GPU/External Registers

From 3dbrew
< GPU
Revision as of 17:38, 18 April 2021 by MarcusD (talk | contribs) (Add 2DS info to "scanline double")
Jump to navigation Jump to search

This page describes the address range accessible from the ARM11, used to configure the basic GPU functionality. For information about the internal registers used for 3D rendering, see GPU/Internal Registers.

Map

Address mappings for the external registers. GSPGPU:WriteHWRegs takes these addresses relative to 0x1EB00000.

User VA PA Length Name Comments
0x1EF00004 0x10400004 4 ?
0x1EF00010 0x10400010 16 Memory Fill1 "PSC0" GX command 2
0x1EF00020 0x10400020 16 Memory Fill2 "PSC1" GX command 2
0x1EF00030 0x10400030 4 VRAM bank control Bits 8-11 = bank[i] disabled; other bits are unused
0x1EF00034 0x10400034 4 GPU Busy Bit31 = cmd-list busy, bit27 = PSC0 busy, bit26 = PSC1 busy.
0x1EF00050 0x10400050 4 ? Writes 0x22221200 on GPU init.
0x1EF00054 0x10400054 4 ? Writes 0xFF2 on GPU init.
0x1EF000C0 0x104000C0 4 Backlight control Writes 0x0 to allow backlights to turn off, 0x20000000 to force them always on.
0x1EF00400 0x10400400 0x100 Framebuffer Setup "PDC0" (top screen)
0x1EF00500 0x10400500 0x100 Framebuffer Setup "PDC1" (bottom)
0x1EF00C00 0x10400C00 ? Transfer Engine "DMA"
0x1EF01000/0x10401000 - 0x1EF01C00/0x10401C00 maps to GPU internal registers.

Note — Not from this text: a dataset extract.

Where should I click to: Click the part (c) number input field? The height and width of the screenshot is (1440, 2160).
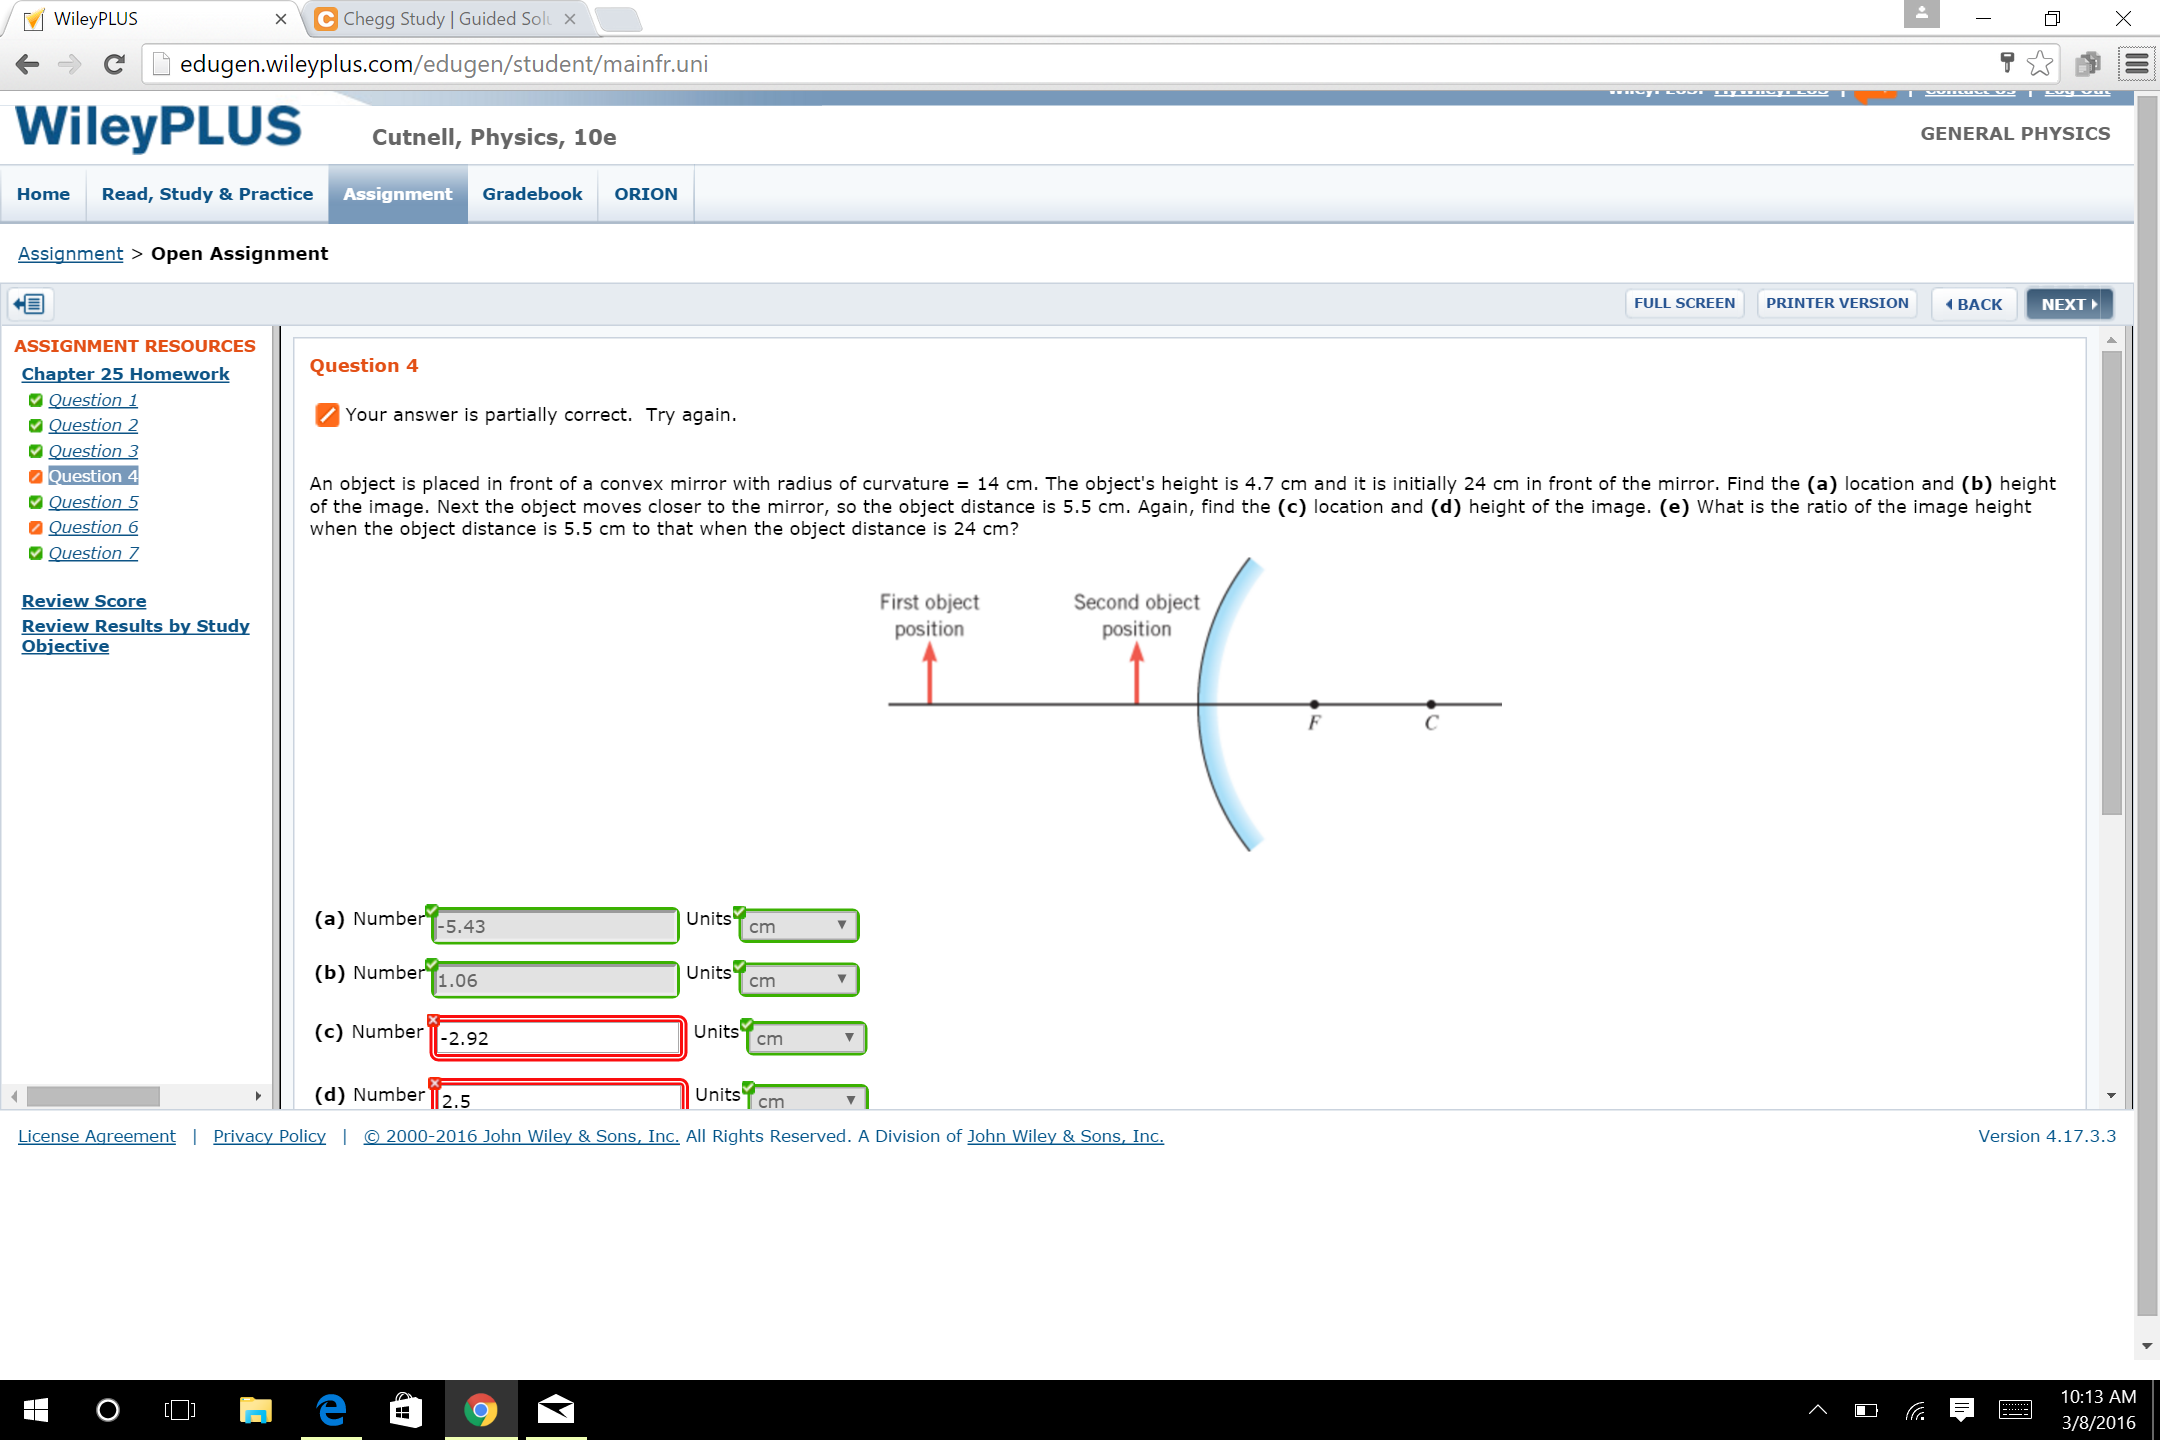pos(558,1038)
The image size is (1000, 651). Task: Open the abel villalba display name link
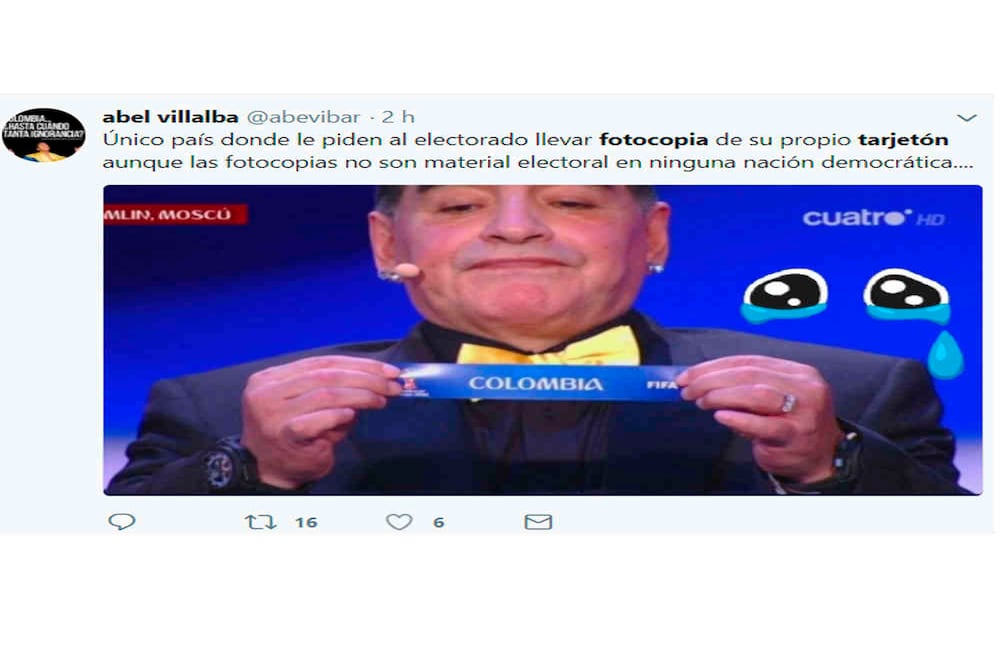(170, 117)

These registers are usually not read/written directly here, but are written using the command list interface below (corresponding to the GPUREG_CMDBUF_* internal registers)
0x1EF01000 0x10401000 0x4 ? Writes 0 on GPU init and before the Command List is used
0x1EF01080 0x10401080 0x4 ? Writes 0x12345678 on GPU init.
0x1EF010C0 0x104010C0 0x4 ? Writes 0xFFFFFFF0 on GPU init.
0x1EF010D0 0x104010D0 0x4 ? Writes 1 on GPU init.
0x1EF014?? 0x104014?? 0x14 "PPF" ?
0x1EF018E0 0x104018E0 0x14 Command List "P3D"

Memory Fill

User VA Description
0x1EF000X0 Buffer start physaddr >> 3
0x1EF000X4 Buffer end physaddr >> 3
0x1EF000X8 Fill value
0x1EF000XC Control. bit0: start/busy, bit1: finished, bit8-9: fill-width (0=16bit, 1=3=24bit, 2=32bit)

Memory fills are used to initialize buffers in memory with a given value, similar to memset. A memory fill is triggered by setting bit0 in the control register. Doing so aborts any running memory fills on that filling unit. Upon completion, the hardware unsets bit0 and sets bit1 and fires interrupt PSC0.

These registers are used by GX SetMemoryFill.

LCD Source Framebuffer Setup

All of these registers must be accessed with 32bit operations regardless of the registers' actual bit size.

Offset Name Comments
0x00 H-total (V-total on not physically rotated screens). 12bits.

Setting this value too low will make the screen not be able to sync any pixels other than a single one from the wrong location. The lowest the screen can handle is 0x1C2, at 0x1C1 the display loses a few scanlines worth of pixel clock (though not noticable).

0x04 HBlank timer(?) Seems to determine the horizontal blanking interval.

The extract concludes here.